Accept the fact, that legal systems evolve (rather quickly), so any solution may be invalidated at any unforeseen time.
Therefore: Do not collect or store data at points where the data was not generated. This solves the problem of transferring personal data from one jurisdiction to another.
Try to find out, which use cases are really existent. Which data should be available and for whom. Be honest.
Whois does offer a redirection scheme: A whois server can respond with partial information and point to a different server to get more information.
Favor an ultra thin whois:
Every response contains only the information about the contract local to the queried server.
Start always at whois.iana.org (which is already implementing such a thin whois there).
Do not stop at the registry level. The registry should respond with the contract details and a referral to the accredited registrar, who was registering the object.

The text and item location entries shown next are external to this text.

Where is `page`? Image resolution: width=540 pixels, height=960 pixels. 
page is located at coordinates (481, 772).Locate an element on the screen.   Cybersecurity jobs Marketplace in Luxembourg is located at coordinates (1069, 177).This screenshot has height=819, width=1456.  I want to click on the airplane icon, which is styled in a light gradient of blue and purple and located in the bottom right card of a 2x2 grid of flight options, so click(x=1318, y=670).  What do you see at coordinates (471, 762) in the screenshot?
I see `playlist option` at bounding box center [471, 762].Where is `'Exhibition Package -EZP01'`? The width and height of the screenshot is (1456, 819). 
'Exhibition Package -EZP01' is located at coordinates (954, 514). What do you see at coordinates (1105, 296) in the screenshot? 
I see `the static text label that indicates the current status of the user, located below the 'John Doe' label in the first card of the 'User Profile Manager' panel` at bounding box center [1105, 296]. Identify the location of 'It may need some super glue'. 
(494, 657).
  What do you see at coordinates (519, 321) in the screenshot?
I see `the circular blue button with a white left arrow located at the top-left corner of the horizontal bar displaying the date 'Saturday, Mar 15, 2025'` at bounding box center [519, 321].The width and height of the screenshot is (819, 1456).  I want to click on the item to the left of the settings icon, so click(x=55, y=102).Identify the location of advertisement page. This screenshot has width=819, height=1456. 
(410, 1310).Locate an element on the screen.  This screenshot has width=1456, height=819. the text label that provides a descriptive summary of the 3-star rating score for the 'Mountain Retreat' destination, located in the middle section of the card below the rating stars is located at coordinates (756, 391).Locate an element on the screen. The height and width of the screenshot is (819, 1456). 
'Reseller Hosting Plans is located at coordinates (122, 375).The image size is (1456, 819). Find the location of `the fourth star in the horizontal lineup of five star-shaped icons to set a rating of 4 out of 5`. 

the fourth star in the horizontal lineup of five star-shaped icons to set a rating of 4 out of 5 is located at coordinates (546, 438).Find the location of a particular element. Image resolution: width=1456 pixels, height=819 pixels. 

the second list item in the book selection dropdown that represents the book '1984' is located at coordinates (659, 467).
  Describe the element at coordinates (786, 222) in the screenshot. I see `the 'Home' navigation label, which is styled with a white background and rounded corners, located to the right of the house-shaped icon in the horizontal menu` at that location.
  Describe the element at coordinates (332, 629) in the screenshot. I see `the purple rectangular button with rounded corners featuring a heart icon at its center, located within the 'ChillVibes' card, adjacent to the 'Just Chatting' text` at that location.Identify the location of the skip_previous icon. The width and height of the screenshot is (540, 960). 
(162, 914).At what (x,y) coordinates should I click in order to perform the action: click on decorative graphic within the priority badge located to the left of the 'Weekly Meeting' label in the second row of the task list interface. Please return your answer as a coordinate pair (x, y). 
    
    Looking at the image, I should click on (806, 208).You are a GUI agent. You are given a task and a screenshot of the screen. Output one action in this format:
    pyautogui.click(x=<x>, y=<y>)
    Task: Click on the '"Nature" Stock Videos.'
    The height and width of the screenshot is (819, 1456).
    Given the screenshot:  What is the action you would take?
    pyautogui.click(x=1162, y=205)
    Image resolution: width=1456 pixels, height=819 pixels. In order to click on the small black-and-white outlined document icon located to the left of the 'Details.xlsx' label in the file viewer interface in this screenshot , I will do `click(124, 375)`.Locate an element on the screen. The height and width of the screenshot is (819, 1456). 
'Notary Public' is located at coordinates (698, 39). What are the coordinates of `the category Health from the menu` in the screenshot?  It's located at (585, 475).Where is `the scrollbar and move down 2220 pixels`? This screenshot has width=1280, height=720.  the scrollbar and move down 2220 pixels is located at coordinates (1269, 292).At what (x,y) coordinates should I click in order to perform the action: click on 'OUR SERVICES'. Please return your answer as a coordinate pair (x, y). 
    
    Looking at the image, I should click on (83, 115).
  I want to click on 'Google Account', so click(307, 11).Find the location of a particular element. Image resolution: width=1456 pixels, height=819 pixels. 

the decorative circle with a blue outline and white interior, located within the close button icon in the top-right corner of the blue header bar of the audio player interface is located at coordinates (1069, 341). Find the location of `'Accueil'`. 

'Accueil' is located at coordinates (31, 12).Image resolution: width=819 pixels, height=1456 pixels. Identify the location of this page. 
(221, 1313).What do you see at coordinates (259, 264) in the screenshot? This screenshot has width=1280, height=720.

Include registrar level whois into the Registrar Accreditation Agreement. Allow subdelegation to resellers for whois data. In the case of subdelegation, the whois response at registrar level should contain the reselling contract details and the referal to the reseller-whois.
If the reseller or the registrar is unable to run the whois service according to the ICANN enforced Service Level Agreements, they have to use the upper level whois and clear all the legal issues themselves.
Now back to the Law Enforcement Agencies and their private operated surroundings: They have to follow the whois referral tree down to the registrar/reseller whois. It’s likely, that they will not have access to the data, they want, if they are querying from a foreign country. So they do have to use the legal ways to ask the LEA in the destination country. In order to ease this process, all contract based referal data should not be hidden. This might be part of the contracts. End customer data should be handled according to the local law.